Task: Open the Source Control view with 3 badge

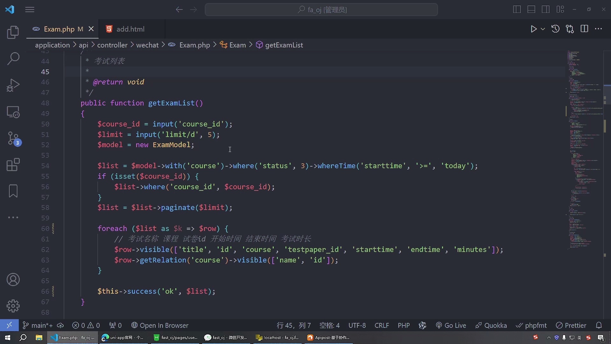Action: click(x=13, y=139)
● ● ● ● ●
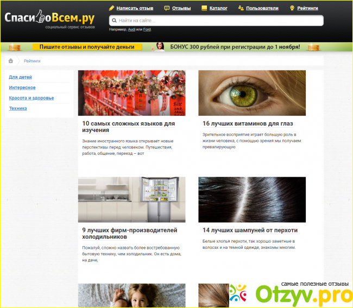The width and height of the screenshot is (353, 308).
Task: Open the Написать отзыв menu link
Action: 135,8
● ● ● ● ●
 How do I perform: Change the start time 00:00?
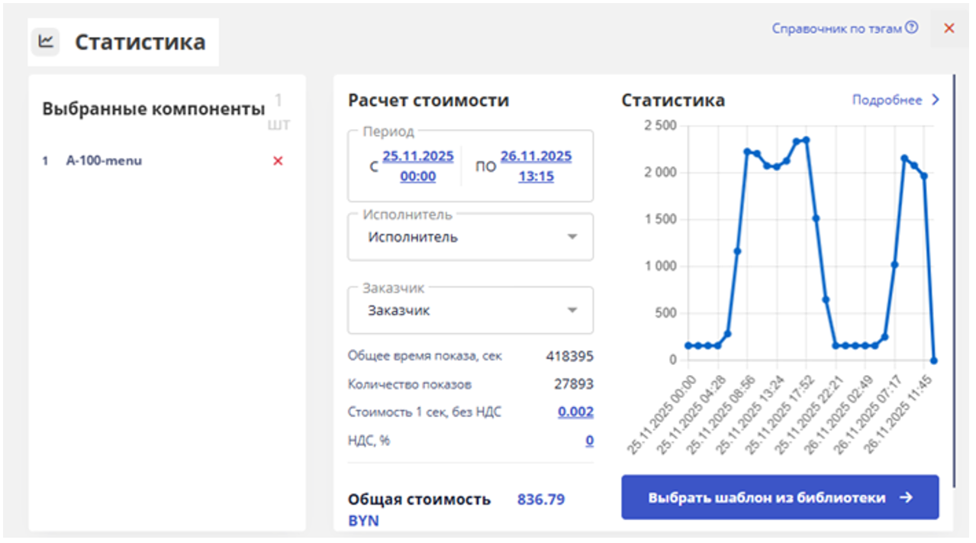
● ● ● ● ●
* [Goal of the exercise]:
Quote the records above word for word, everything from the line containing "The width and" down to the line containing "Action: 135,8", with both of those lines included. Leave the pictures out of your answer.

* [Result below]:
The width and height of the screenshot is (353, 308).
Task: Open the Написать отзыв menu link
Action: 135,8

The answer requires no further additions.